I'm working in a concurrent environment when index being built by Spark job may receive updates for same document id from the job itself and other sources. It is assumed that updates from other sources are more fresh and Spark job needs to silently ignore documents that already exist, creating all other documents. This is very close to indexing with op_type: create, but the latter throws an exception that is not passed to my error handler. Following block of code:
.rdd
.repartition(getTasks(configurationManager))
.saveJsonToEs(
s"$indexName/_doc",
Map(
"es.mapping.id" -> MenuItemDocument.ID_FIELD,
"es.write.operation" -> "create",
"es.write.rest.error.handler.bulkErrorHandler" ->
"<some package>.IgnoreExistsBulkWriteErrorHandler",
"es.write.rest.error.handlers" -> "bulkErrorHandler"
)
)
where error handler survived several variations, but currently is:
class IgnoreExistsBulkWriteErrorHandler extends BulkWriteErrorHandler with LazyLogging {
override def onError(entry: BulkWriteFailure, collector: DelayableErrorCollector[Array[Byte]]): HandlerResult = {
logger.info("Encountered exception:", entry.getException)

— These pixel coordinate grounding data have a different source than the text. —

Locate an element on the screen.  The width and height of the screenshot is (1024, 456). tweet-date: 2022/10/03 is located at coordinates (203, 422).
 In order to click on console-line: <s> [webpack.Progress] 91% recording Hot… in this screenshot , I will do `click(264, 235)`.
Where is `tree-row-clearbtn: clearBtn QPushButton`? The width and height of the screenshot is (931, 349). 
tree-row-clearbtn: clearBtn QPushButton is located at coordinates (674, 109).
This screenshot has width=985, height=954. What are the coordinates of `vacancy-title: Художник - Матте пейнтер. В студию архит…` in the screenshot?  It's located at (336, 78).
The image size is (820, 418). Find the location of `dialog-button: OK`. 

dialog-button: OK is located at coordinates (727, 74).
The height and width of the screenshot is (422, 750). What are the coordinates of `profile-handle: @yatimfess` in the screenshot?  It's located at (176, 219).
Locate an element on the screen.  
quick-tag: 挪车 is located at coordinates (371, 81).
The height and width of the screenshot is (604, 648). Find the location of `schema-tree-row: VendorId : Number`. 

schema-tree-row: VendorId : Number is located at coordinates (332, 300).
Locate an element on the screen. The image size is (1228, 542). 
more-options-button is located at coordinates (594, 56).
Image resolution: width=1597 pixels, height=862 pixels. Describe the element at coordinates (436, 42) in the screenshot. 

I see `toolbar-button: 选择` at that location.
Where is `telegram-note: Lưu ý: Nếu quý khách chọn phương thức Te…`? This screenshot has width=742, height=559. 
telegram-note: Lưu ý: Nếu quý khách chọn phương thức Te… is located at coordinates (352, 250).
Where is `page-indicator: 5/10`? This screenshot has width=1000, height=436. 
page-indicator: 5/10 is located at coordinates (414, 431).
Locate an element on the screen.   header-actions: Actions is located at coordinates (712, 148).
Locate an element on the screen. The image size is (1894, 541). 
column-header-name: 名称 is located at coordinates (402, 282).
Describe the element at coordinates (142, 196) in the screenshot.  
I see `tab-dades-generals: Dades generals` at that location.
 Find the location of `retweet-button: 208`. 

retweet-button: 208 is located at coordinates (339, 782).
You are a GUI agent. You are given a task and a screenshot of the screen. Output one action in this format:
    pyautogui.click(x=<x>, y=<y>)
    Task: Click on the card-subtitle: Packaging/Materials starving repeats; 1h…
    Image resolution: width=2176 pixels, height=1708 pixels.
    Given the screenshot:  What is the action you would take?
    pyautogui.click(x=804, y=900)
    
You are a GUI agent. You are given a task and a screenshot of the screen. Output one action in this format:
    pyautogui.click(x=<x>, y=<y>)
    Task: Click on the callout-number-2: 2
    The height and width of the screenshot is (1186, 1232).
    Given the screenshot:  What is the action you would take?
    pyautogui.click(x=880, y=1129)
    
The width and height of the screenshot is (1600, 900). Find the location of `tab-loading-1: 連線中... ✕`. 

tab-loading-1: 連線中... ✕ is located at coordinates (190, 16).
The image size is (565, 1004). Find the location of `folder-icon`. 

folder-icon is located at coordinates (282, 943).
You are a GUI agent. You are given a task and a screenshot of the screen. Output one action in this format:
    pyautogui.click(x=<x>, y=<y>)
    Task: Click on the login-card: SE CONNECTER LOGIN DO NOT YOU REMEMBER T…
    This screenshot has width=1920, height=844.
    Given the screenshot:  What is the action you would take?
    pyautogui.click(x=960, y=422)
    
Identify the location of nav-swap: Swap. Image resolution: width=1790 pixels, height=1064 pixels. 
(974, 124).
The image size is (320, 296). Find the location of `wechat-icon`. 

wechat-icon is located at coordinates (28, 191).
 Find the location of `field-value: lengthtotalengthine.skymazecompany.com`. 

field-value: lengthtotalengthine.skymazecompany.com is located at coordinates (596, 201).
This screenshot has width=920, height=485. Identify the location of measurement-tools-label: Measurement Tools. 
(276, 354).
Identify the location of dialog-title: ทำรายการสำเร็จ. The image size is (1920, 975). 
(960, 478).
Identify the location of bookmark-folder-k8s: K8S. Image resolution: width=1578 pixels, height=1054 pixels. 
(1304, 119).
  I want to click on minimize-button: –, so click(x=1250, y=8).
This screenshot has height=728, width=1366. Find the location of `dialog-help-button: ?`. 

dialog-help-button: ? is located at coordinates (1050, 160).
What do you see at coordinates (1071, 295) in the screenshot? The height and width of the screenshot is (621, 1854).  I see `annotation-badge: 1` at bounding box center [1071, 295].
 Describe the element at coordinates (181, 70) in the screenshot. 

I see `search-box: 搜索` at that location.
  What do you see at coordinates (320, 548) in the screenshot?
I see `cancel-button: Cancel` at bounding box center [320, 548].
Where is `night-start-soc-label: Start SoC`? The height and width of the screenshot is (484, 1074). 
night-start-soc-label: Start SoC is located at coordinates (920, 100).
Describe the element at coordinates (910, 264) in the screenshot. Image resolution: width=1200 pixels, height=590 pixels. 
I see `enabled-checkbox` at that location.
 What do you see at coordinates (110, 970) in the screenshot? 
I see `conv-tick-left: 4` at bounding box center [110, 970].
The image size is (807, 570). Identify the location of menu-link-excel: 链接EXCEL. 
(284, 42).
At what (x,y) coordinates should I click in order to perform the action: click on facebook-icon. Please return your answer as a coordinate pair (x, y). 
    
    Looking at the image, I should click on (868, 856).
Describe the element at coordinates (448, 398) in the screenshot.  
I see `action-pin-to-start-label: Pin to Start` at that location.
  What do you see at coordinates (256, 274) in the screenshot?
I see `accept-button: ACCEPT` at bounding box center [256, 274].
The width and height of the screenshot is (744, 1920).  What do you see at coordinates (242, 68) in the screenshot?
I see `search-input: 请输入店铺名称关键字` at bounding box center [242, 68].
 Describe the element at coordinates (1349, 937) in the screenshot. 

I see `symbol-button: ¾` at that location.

if (entry.getException.getMessage.contains("version_conflict_engine_exception")) {
logger.info("Encountered document already present in index, skipping")
HandlerResult.HANDLED
} else {
HandlerResult.ABORT
}
}
}
(i obviously was checking for org.elasticsearch.index.engine.VersionConflictEngineException in getException().getCause() first, but it didn't work)
emits this in log:
org.elasticsearch.hadoop.EsHadoopException: Could not write all entries for bulk operation [186/1000]. Error sample (first [5] error messages):
org.elasticsearch.hadoop.rest.EsHadoopRemoteException: version_conflict_engine_exception: [_doc][12]: version conflict, document already exists (current version [1])
(i assume that my error handler is not called at all)
and terminates my whole Spark job. What is the correct way to achieve my desired result?